Risk of cancer associated with the use of angiotensin II-receptor blockers

• Published in: American journal of health-system pharmacy Vol. 68; no. 22; pp. 2139 - 2146
• Main Authors: Olin, Jacqueline L, Veverka, Angie, Nuzum, Donald S
• Format: Journal Article
• Language: English
• Published: England American Society of Health-System Pharmacists 15.11.2011; Oxford University Press
• Subjects: Angiotensin; Angiotensin Receptor Antagonists - adverse effects; Angiotensin Receptor Antagonists - pharmacology; Angiotensin Receptor Antagonists - therapeutic use; Angiotensin-Converting Enzyme Inhibitors - adverse effects; Angiotensin-Converting Enzyme Inhibitors - pharmacology; Angiotensin-Converting Enzyme Inhibitors - therapeutic use; Benzimidazoles - adverse effects; Benzimidazoles - pharmacology; Benzimidazoles - therapeutic use; Benzoates - adverse effects; Benzoates - pharmacology; Benzoates - therapeutic use; Cancer; Care and treatment; Development and progression; Female; Health aspects; Humans; Male; Meta-Analysis as Topic; Neoplasms - chemically induced; Neoplasms - prevention & control; Neovascularization; Oncology, Experimental; Risk Assessment; Risk factors; Telmisartan
• ISSN: 1079-2082; 1535-2900
• DOI: 10.2146/ajhp100570

The proposed mechanism by which angiotensin II and angiotensin II-receptor blockers (ARBs) may influence the risk of cancer and the literature describing a possible causal relationship between ARB use and specific types of cancers are reviewed.

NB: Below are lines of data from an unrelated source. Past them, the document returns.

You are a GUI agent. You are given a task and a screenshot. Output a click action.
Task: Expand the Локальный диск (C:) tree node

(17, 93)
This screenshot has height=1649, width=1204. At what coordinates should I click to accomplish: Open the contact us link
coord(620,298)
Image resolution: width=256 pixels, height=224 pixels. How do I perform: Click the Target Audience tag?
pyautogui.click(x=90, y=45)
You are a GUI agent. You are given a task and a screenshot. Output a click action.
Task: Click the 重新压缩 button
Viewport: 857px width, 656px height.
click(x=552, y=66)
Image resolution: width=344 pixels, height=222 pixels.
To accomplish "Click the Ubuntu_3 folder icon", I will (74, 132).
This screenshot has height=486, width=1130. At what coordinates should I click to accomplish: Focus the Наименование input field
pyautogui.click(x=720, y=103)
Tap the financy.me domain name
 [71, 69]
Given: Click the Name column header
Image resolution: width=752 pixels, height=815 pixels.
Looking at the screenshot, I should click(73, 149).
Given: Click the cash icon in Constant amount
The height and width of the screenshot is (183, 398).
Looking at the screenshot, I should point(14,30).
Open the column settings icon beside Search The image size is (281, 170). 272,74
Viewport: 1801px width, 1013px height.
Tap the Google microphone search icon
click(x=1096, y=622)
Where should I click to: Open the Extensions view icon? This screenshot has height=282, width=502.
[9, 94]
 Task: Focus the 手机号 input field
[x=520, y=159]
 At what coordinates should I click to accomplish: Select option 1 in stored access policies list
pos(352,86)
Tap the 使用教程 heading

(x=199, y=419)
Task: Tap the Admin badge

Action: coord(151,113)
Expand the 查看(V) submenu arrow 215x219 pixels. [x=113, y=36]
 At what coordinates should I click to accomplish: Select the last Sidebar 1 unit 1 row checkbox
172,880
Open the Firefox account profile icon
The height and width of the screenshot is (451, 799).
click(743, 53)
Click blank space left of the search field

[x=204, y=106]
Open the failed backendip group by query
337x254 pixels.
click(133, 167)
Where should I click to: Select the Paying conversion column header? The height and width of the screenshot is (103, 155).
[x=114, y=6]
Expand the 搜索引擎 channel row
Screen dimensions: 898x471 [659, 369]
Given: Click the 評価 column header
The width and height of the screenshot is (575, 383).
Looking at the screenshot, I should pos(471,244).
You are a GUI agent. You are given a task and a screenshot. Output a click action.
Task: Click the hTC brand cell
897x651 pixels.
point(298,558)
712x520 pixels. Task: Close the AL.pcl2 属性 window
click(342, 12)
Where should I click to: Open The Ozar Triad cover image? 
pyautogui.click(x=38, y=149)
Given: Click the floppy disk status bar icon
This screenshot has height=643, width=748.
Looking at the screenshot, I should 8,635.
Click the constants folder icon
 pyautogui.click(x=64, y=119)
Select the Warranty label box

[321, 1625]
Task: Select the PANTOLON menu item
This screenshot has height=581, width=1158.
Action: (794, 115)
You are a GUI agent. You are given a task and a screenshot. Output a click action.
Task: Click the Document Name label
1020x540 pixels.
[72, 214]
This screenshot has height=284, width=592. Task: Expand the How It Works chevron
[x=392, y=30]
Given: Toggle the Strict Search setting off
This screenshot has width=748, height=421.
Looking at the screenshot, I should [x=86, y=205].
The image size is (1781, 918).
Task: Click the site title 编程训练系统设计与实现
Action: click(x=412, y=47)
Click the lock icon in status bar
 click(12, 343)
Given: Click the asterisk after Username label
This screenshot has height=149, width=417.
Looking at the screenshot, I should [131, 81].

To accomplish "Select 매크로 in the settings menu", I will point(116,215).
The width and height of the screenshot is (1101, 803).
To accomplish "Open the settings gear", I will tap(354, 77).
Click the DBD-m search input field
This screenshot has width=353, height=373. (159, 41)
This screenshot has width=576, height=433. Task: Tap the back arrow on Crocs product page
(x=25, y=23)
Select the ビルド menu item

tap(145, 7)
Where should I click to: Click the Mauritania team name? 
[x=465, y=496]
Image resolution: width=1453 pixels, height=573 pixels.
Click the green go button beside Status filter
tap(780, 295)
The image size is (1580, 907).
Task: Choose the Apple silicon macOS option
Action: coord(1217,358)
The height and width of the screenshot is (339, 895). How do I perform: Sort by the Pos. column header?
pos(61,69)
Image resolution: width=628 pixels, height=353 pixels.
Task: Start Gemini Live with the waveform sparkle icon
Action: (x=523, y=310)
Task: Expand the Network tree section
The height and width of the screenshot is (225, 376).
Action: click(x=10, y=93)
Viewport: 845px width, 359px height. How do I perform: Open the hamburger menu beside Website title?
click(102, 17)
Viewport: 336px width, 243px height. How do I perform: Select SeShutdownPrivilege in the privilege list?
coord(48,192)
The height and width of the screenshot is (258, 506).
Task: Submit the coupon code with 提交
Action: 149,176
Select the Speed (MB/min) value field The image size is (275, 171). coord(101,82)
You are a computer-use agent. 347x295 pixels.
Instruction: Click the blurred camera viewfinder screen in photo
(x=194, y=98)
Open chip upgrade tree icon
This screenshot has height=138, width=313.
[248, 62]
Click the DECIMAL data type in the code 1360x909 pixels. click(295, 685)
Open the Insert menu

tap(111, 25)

A number of cell-signaling pathways have been identified to establish a relationship between angiotensin II and cancer. Preclinical data support agonism of the angiotensin type-1 receptor by angiotensin II and unopposed stimulation of the angiotensin type-2 receptor as possible causes of proliferative and angiogenic processes. Results from a large meta-analysis suggested that ARB use is associated with a modest increase in risk of new cancer incidence. The publication of that meta-analysis led to subsequent large population analyses. A comprehensive literature review was conducted to identify studies evaluating the relationships among angiotensin II, ARBs, cancer, and malignancy. Preclinical studies evaluating the effects of angiotensin II and ARBs on proliferation and angiogenesis were selected to review how the renin-angiotensin system is involved in cellular proliferation and growth. Human studies evaluating the role of ARBs in specific types of cancer were also analyzed. The literature review found limited patient-specific data in humans to support the association. The Food and Drug Administration has concluded that there is no evidence of an increased risk of cancer with ARBs. At this time there is insufficient evidence to conclude that ARBs increase the risk of cancer. Blockade of the angiotensin system through both AT(1) and AT(2) receptors may have a protective effect against malignancy.